This is only proximately accurate. Every New Yorker’s worst nightmare is not when you drop your air conditioner out the window. Every New Yorker’s worst nightmare is being under that window.

If you drop your air conditioner out the window, the only thing that matters is whether or not you hurt someone.

We at Moneybox are sympathetic to customers who wish to elude gratuitous service fees (“I do manage to say no to installation, however, because it costs $50,” Roy writes), who try to align their consumer habits with their sociocultural and political identities (“I am a feminist who can definitely install a 100-pound air conditioner herself”), and who embody a can-do DIY spirit ("It teeters a little bit”). In most circumstances, we at Moneybox would reflexively support any customer seeking redress from a retailer ("I’m, like, upset! I’m sorry! You guys won’t, like … refund me, right?”) after sustaining injuries by said retailer’s product ("The air conditioner slides out of my hands and takes a layer of skin with it”) when said retailer hasn’t even advised the customer on, for example, the influence of blood-sugar levels on air-conditioning-installation outcomes ("I haven’t eaten dinner yet, so I’m, like, real hangry”).

However, it still stands that if you drop your air conditioner out the window, the only thing that matters is whether or not you hurt someone.

Wait a minute, you say. One, installing air conditioning units is hard! Two, Roy’s apartment overlooked a patio, not a busy sidewalk! Three, falling air conditioners aren’t even all that dangerous—a Gawker investigation could only find a single instance of an A/C death in New York, all the way back in 1988. 
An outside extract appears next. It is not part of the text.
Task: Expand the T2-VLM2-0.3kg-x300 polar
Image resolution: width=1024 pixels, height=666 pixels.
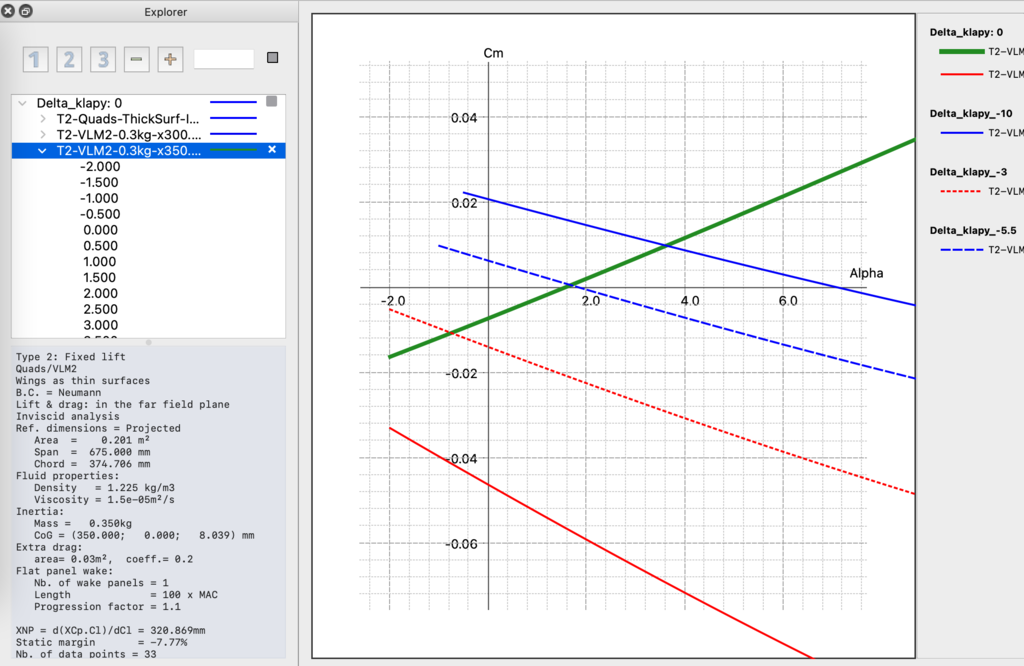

No, no, and no. If you want A/C and don’t want to pay an installation fee, the solution is not to plonk the unit on your windowsill (“It teeters a little bit”), close the window, and hope for the best—the solution is to pay the installation fee, or to make some friends who can help you. Patios are designed for use by people who can be harmed by falling A/C units. And pointing out that your falling 100-pound hunk of sheet metal and aluminum tubes probably won’t kill anyone—when the same ostensibly reassuring Gawker piece is a litany of head injuries, broken ribs and pelvises, and cracked vertebrae—is sort of like arguing in favor of blowing stop signs near primary schools in your Escalade so long as the pedestrians whose legs you crush and skulls you splinter don’t die.

“Why is everything the worst?” Roy asks at one point in her piece. Everything is not the worst, fellow New Yorker. If you drop your air conditioner out the window, the only thing that matters is whether or not you hurt someone. You didn’t. You are living the dream.